Professor David Crystal, Language and the Internet, Monday, 11th March, 6pm, Geoffrey Manton Building, MMU
Words by Megan Lucie Adams
|Photo from lidahibu.com
Language is something we can all take for granted and it is often something many of us believe we can use, shape and mould as we wish. In a world where Twitter and Facebook ask us, ‘What’s happening?’ or ‘What’s on your mind?’ on a daily basis, it is clear that the internet has some grip over what we say and how we say it, more than we care to believe. “Are you addicted to the internet?”, asked Professor David Crystal to a bursting and honoured lecture theatre at Manchester Metropolitan University this Monday evening.
Dr Sharon Handley, Dean of Humanities and Social Sciences, had the esteemed pleasure of welcoming Professor David Crystal to the university. As a renowned scholar and prolific author of over one hundred and twenty books, Patron of the Internal Association of Teachers of English as a Foreign Language (IATEFL), a Fellow of the British Academy, and decorated with an OBE, Professor Crystal was met with nothing but admiration and applause when delivering his lecture. Presenting itself in the Digital Humanities strand in the Institute of Humanities and Social Science Research Program at MMU, Professor Crystal began his engaging and inspiring lecture by ‘tweeting’ on his Blackberry and speaking passionately about the language of the internet and what is next in an ever-changing digital age. Instead of accusing today’s young demographic for our lack of attention to detail whilst surfing and engaging with the World Wide Web, he brought our awareness to the rapid changes in both technology and language.

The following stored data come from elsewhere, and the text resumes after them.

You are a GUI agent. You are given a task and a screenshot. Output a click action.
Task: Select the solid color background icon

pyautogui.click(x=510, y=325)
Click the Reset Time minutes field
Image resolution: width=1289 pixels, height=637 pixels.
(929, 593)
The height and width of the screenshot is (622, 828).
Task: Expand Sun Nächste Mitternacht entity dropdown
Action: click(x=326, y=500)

Beginning in the 1990s, internet linguistics gave birth to computer mediated communication (CMC) or, how it is now known in America, electronically mediated communication (EMC) and in Europe, Digitally mediated communication (DMC). It has since produced technology that many of us did not imagine we would see. Take our GPS systems for example, iPhones and even voice activated washing machines, technology is evolving faster and becoming more innovative than ever before. However, next time someone tells you that txt speak is more popular than standard English, that we abbreviate more and that people who txt will in fact be poor spellers, tell them that David Crystal disagrees. Humouring John Humphreys in the Daily Mail, he quoted, “People who send txt messages are like the Vandals and Goths of ancient times raping and pillaging the English language”, yet it was this very argument the Professor aimed to counter with his engaging and informed set of facts and statistics.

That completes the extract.